For the last year, coordination of federal efforts to combat counterfeit drugs in the US has fallen to IPEC. IPEC’s Counterfeit Pharmaceutical Inter-Agency Working Group released a report in March 2011 detailing strategic plans going forward and highlighting recent enforcement actions. (The report is available for downloading at www.whitehouse.gov/sites/default/files/omb/IPEC/Pharma_Report_Final.pdf.)

One of IPEC’s emphases has been on encouraging increased private sector support for anti-counterfeiting measures, particularly in addressing rogue Internet drug outlets. Last December, IPEC announced significant private-sector cooperation in the form of 11 major Internet commerce companies planning to establish a nonprofit organization “dedicated to promoting information sharing, education and more efficient law enforcement of rogue Internet pharmacies,” now referred to as the Center for Safe Internet Pharmacies (CSIP). Information sharing would focus on spreading the word about rogue Internet sites selling pharmaceuticals in violation of federal law; as part of this effort, the organization would support an expansion or “White List” of NABP’s VIPPS^® (Verified Internet Pharmacy Practice Sites^CM)-accredited pharmacies. The IPEC educational piece would fund campaigns underscoring the dangers of purchasing drugs on the Internet from unauthorized pharmacies. To assist with enforcement, CSIP members would share information with law enforcement where appropriate, and also take such enforcement actions (when appropriate) as stopping payment or shutting down a site.

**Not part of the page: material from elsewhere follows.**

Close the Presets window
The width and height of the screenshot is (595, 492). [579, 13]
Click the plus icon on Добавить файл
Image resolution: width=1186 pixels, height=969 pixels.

Prior to the IPEC meeting that initiated the formation of CSIP, NABP was able to announce progress in efforts to fight rogue Internet drug outlets. In the first half of 2010, three major Internet search engines limited their advertising to Internet pharmacies in the US that are accredited through NABP’s VIPPS program. Google subsequently filed a lawsuit against individuals who allegedly violated their new AdWords policy.

In her remarks at Interchange 2010, FDA Commissioner Hamburg discussed current and planned FDA activities to secure the US drug supply. The agency is developing risk models, she said, in order to target its enforcement efforts. FDA had already systematically ranked more than 1,000 active drug ingredients, she said, “in order of their respective risk of economically-motivated adulteration, based on a multi-factorial risk-based model.” A subset of high-risk ingredients would be subject to additional sampling and testing at the border. Hamburg also announced a new Drug Integrity and Security Program that would focus on threats to the supply chain. The program is intended to “take a life-cycle approach by identifying vulnerabilities for products and the supply chain starting with the raw ingredients, continuing through when the finished drug reaches the patient and, working with stakeholders, to put measures in place to mitigate these threats,” she said.

On a national and state level, law enforcement, regulatory bodies, nonprofits, and the media play an ongoing role in numerous anti-counterfeiting activities, from cooperating in investigations shutting down illegal Internet drug outlets, to helping stop licensees from participating in Internet drug outlet scams, to alerting the public as to safe Internet pharmacy usage.

Indeed, while the fight against counterfeit drugs may seem Sisyphean, momentum on both national and international fronts has been building. With hard work, cooperation, and ingenuity, public and private stakeholders can continue to make progress as they combat those who would jeopardize the public health with falsified, substandard medications.